Today was more just gearing up for the end of the year. As I was literally shutting down the library today, one of the kids who never handed in that project (that was due two weeks ago) asked me if he could get the required sheet from his locker and hand it in now. And I told him that the moment he left the library, I was going home. Hello. I did say I would take it on Monday, since I'll grade it if he didn't, but I'm guessing the late penalty is going to be a killer.
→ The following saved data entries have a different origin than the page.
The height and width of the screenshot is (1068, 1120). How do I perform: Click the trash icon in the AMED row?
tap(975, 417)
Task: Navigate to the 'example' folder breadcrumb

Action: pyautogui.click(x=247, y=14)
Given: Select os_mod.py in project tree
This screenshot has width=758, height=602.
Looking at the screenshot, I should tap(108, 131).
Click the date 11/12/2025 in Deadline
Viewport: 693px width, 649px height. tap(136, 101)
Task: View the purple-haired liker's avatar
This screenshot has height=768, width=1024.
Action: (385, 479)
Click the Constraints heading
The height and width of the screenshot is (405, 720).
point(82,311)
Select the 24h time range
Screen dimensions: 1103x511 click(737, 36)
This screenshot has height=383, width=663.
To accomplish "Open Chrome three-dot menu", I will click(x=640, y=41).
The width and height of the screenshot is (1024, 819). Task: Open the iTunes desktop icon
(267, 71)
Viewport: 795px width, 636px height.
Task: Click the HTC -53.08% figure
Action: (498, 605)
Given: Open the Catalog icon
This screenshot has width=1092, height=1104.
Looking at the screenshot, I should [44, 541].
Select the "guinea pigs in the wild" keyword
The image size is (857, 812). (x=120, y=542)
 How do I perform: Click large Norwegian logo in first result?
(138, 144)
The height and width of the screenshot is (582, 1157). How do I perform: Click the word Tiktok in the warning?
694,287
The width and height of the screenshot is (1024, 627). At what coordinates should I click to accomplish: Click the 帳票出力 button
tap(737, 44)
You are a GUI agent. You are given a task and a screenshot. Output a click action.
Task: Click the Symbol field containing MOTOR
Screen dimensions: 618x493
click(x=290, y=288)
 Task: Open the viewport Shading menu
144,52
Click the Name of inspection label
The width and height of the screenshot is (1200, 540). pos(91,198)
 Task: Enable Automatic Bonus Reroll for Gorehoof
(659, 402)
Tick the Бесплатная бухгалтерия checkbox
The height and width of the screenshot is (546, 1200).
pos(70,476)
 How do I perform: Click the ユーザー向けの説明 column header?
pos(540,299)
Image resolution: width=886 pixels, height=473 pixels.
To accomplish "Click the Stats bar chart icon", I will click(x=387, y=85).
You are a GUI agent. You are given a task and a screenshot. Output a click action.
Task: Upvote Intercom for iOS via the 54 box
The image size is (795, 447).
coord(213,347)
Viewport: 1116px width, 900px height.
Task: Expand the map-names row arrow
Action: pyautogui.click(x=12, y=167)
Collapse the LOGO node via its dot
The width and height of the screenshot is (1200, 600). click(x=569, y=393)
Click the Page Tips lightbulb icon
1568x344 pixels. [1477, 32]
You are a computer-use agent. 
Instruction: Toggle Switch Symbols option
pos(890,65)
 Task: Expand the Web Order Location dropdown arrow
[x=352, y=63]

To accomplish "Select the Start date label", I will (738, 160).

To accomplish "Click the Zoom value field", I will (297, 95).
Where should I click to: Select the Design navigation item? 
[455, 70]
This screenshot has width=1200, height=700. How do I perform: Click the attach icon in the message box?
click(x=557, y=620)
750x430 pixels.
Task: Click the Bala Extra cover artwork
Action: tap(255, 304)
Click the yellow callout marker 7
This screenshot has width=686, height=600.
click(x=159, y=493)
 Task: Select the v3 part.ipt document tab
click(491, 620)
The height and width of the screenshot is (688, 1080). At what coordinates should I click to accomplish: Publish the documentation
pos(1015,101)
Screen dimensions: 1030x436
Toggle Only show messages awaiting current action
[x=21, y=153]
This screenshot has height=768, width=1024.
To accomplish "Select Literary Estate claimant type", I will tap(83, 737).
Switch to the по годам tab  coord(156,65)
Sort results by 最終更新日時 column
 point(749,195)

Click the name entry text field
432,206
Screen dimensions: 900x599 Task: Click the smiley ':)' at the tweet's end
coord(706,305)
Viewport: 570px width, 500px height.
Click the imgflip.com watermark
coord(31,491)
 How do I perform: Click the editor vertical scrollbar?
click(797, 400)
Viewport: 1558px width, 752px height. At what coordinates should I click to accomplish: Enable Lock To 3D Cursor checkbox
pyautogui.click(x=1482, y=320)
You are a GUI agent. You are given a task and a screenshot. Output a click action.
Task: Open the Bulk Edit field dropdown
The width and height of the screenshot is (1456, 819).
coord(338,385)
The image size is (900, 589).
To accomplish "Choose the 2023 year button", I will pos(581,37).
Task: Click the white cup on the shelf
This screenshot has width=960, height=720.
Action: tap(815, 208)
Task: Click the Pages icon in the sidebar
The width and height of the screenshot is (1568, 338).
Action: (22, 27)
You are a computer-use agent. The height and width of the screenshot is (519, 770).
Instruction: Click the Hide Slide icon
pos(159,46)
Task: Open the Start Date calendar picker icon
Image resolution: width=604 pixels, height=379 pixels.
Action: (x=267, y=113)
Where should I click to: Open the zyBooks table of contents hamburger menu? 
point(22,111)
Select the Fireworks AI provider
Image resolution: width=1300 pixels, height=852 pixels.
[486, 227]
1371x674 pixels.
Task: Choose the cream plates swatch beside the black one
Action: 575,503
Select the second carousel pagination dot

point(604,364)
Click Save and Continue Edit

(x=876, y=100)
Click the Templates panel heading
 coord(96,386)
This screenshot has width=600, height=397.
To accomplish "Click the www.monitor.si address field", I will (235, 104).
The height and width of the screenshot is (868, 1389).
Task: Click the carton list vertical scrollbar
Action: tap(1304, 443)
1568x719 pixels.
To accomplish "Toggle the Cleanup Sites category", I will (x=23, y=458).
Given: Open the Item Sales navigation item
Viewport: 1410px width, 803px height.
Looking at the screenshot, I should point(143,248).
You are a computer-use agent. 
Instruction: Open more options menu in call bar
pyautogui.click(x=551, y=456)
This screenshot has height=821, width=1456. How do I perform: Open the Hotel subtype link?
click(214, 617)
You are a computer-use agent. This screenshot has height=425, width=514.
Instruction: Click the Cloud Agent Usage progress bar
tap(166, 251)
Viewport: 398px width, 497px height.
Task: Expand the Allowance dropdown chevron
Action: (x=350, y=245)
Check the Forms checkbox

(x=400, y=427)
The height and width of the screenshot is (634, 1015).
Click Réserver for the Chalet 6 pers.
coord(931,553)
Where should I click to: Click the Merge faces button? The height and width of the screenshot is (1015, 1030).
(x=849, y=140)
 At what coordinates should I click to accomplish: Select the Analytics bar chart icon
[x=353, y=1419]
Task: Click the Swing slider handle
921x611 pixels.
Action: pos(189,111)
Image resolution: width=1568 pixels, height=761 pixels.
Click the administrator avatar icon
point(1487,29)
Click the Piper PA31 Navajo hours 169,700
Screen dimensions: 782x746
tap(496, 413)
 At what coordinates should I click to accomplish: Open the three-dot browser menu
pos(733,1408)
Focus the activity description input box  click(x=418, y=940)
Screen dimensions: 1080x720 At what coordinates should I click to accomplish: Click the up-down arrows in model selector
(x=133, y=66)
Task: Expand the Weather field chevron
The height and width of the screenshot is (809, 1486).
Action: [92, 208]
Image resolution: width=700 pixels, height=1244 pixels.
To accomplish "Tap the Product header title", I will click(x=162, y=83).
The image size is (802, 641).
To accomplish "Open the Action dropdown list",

I've been on the phone for it feels like ever, first with the Sibs, then with R, then with the Sibs again. Then with the Sibs again. There's a big Bare Escentuals event on QVC tonight/tomorrow, and we needed to get our priorities straightened out, or more precisely, our inventories. She and I will sometimes get these multi-piece sets because we share with each other what we don't need, or with the next generation of BE users, which currently includes R, Wonderful Niece, and Good Guy Nephew's fiancee. K says she can't justify expensive make-up now, but will join the fray when she starts teaching, which I think is awfully sweet of her since she must be seeing who actually pays for a lot of the stuff. (The girls do buy their own, but we're generous mommies.) Anyway, I've got my list straight, and as it turns out, I need absolutely nothing. That should make watching the shows something of a personal challenge, I think.

I got a call today from the cardiologist's secretary reminding me to make my annual follow-up appointment for July. Cripes. I think I'm in that doctors' office every five minutes, since all of my doctors -- or most of them -- are there. I just saw the podiatrist this morning, and of course, I make regular visits to Resnick there, and I have my semi-annual check-up coming at the end of this month. They should name a chair in the waiting room after me.

(I once asked them at the ear-nose-throat doctor's office if I had the thickest file out of all their patients, and the nurse hefted my file and said she thought so. These are the good people who found my brain tumor, and who do the regular maintenance on my sinuses.)

So did something happen today? I just put MSNBC on, but all I'm getting so far is silly news.